If you have SLE, it is also important to:
There is no specific lupus diet. However, low-dose diet supplementation with omega-3 fish oils could help patients with lupus by decreasing inflammation and disease activity. This will also help decreasing the risk of heart disease.
A balanced diet that includes plant-based foods and lean sources of protein is recommended for patient of SLE. Dehydroepiandrosterone or DHEA is a diet supplementation that has been shown to improve or stabilize signs and symptoms of SLE. DHEA is commonly available in health-food stores, pharmacies, and many groceries. This is helpful in reducing fatigue, improving thinking difficulties, and improving quality of life in people with SLE.

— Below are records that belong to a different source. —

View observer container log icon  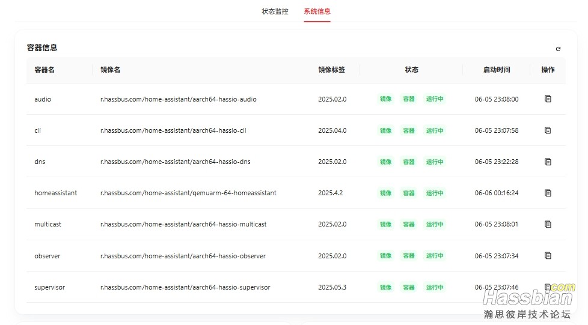coord(548,256)

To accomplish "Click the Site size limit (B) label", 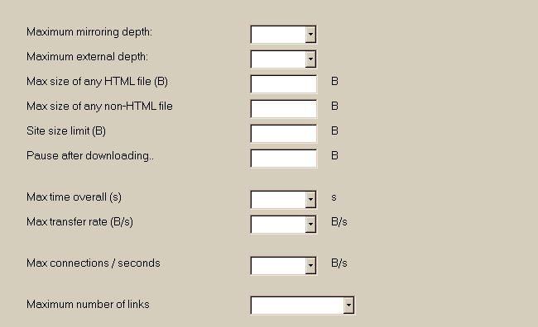I will point(66,130).
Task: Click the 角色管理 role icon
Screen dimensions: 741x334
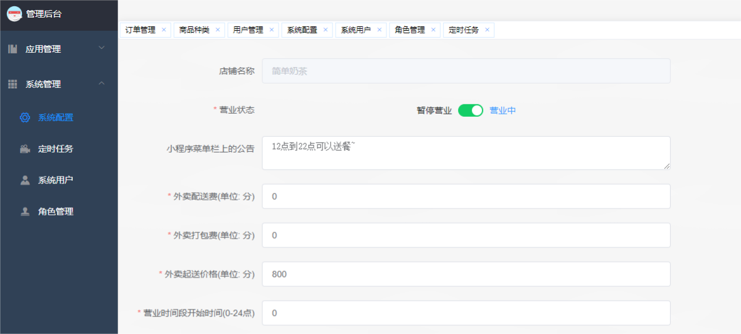Action: (x=25, y=212)
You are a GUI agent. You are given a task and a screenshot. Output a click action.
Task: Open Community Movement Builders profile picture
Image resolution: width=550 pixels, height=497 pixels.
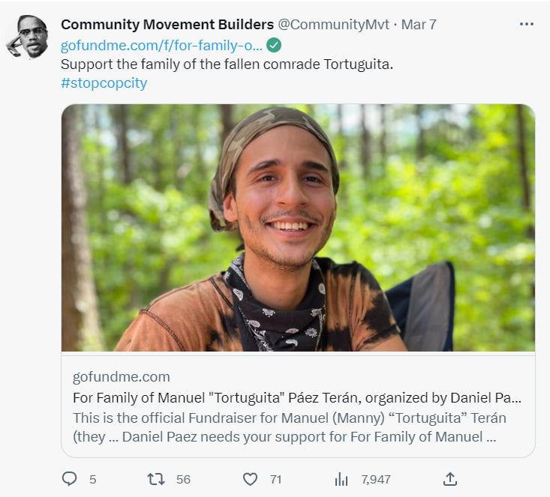pyautogui.click(x=28, y=37)
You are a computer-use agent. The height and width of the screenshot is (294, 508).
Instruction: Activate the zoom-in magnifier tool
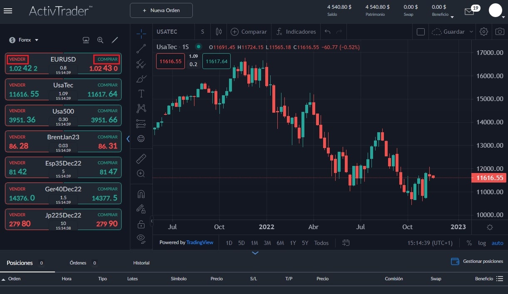pyautogui.click(x=141, y=173)
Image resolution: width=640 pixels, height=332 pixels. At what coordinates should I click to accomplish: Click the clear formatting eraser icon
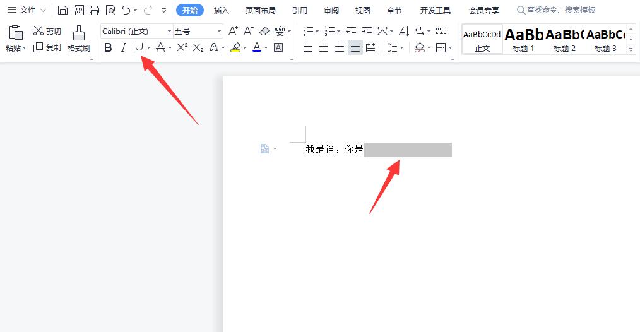[264, 31]
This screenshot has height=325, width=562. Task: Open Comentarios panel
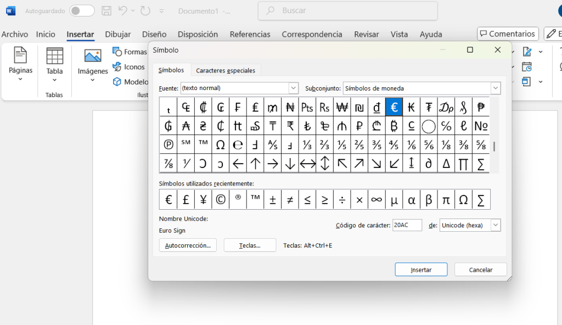click(507, 33)
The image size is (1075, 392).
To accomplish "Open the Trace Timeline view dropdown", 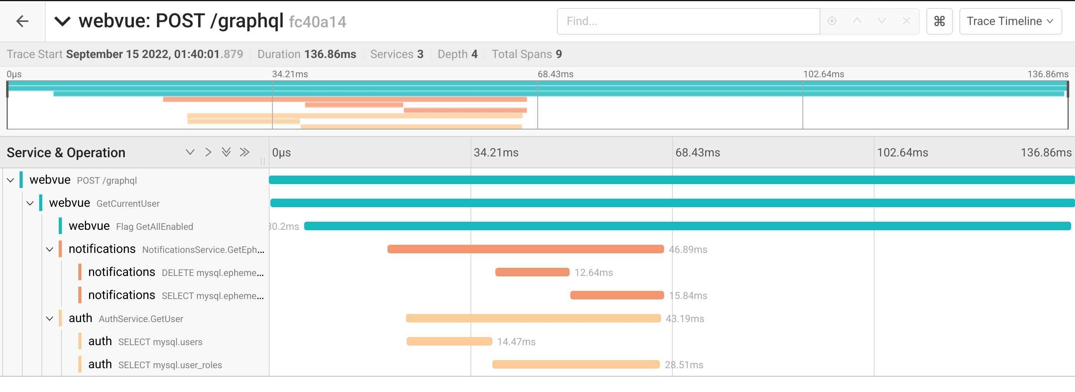I will pos(1010,21).
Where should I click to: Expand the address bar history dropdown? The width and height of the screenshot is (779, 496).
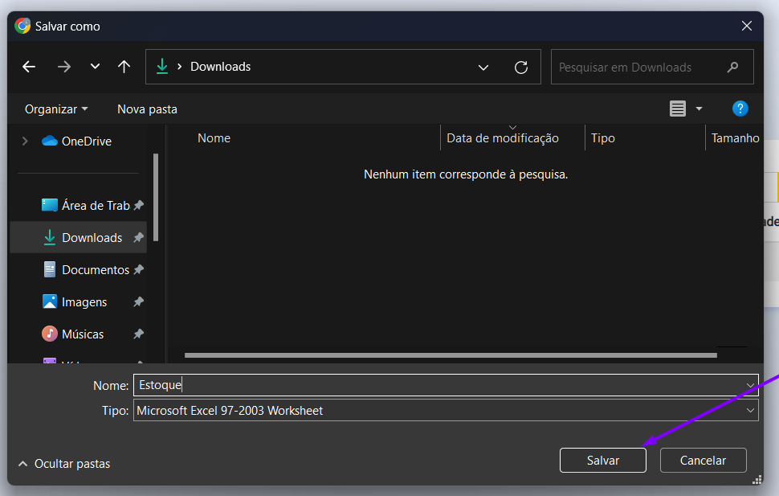pos(483,68)
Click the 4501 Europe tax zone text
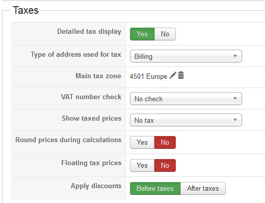 coord(148,76)
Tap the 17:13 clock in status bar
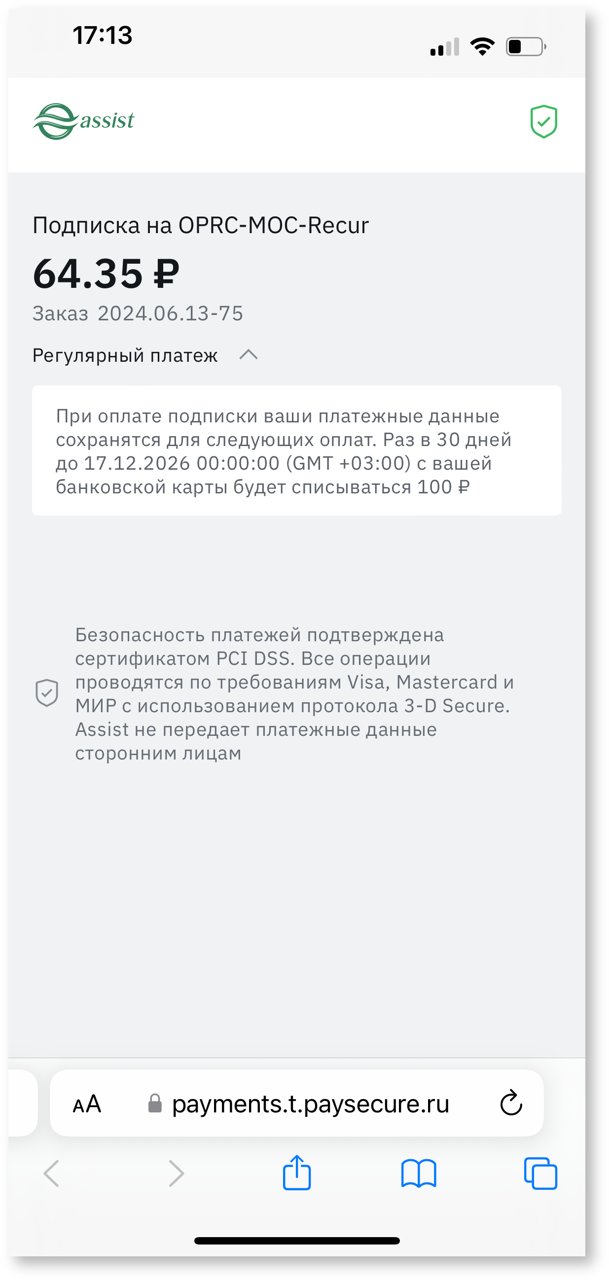Image resolution: width=609 pixels, height=1280 pixels. [102, 35]
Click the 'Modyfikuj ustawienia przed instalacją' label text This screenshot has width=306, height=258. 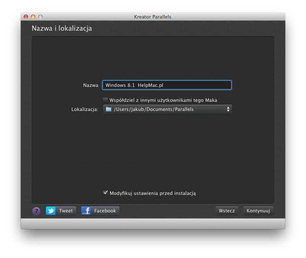point(153,193)
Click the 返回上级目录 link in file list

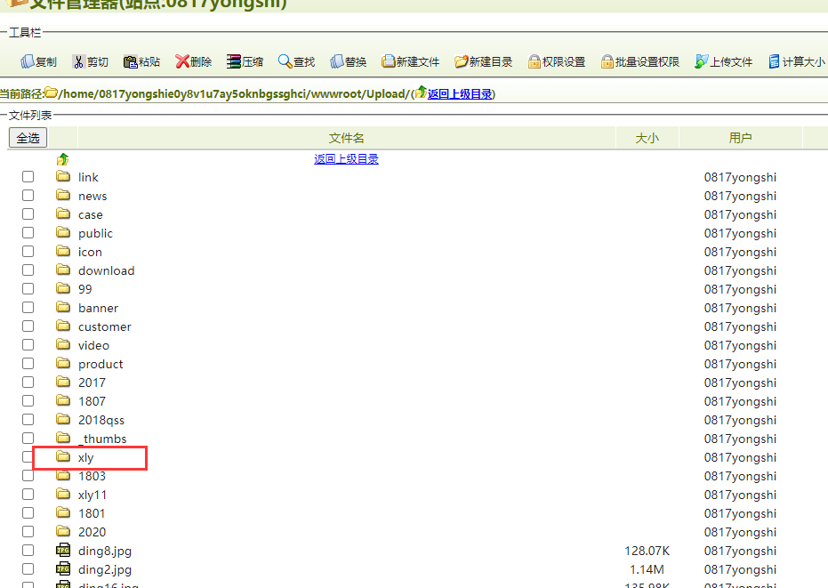[x=346, y=159]
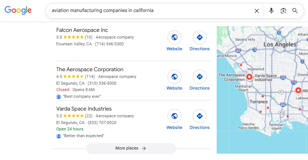Click the red map pin near Lakewood

[x=298, y=90]
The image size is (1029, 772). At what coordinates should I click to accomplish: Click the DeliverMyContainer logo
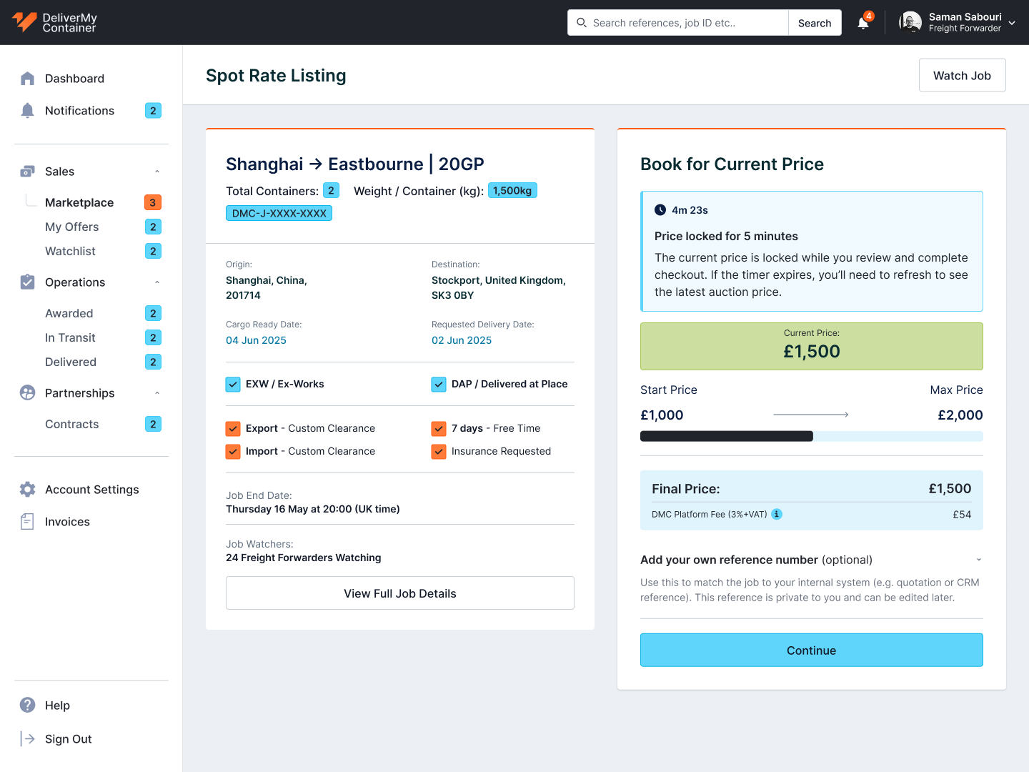(x=54, y=22)
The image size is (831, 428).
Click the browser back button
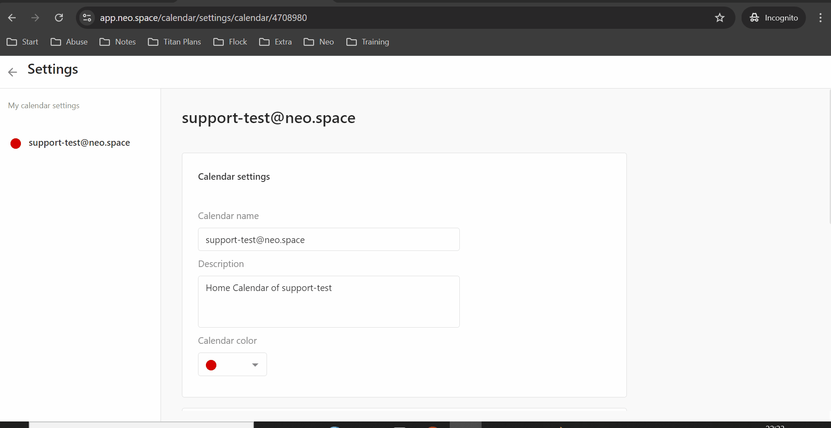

The outcome for people with SLE is improving each decade with the development of more accurate monitoring tests and treatments. The role of the immune system in causing this diseases is becoming more clear by research. Therefore more effective treatment methods are developed for the treatment. An example of new developed method is stem-cell transplantation. This involve immune eradication with or without replacement of cells that can re-establish the immune system.
People with SLE are at a increased risk for developing cancer, especially blood cancers, such as leukemia and lymphoma. But the risk is also there for breast cancer. The altered immune system that is characteristic of SLE is related to this risk factor.
Women with SLE are at increased risk for heart disease or coronary artery disease. Therefore, the risk factors for heart disease, such as elevated blood cholesterol, high blood pressure, smoking and obesity should be minimized. These risk factors should be monitored on a regular basis.
Oral contraceptives do not increase the rate of flares of systemic lupus erythematosus. However, women who are at increased risk of blood clotting, such as women with lupus who have phospholipid antibodies including cardiolipin antibody and lupus anticoagulant are advised to avoid any birth-control pills or estrogen medications.
Most people with SLE will require medicines for a long time. Mostly they require hydroxychloroquine indefinitely. The disease tends to be more active during the first years after diagnosis in people under age 40.
Women with SLE can get pregnant and deliver a healthy baby. However, the presence of SLE antibodies or antiphospholipid antibodies raises the risk of miscarriage. Women with SLE can prevent serious heart or kidney problems by proper treatment.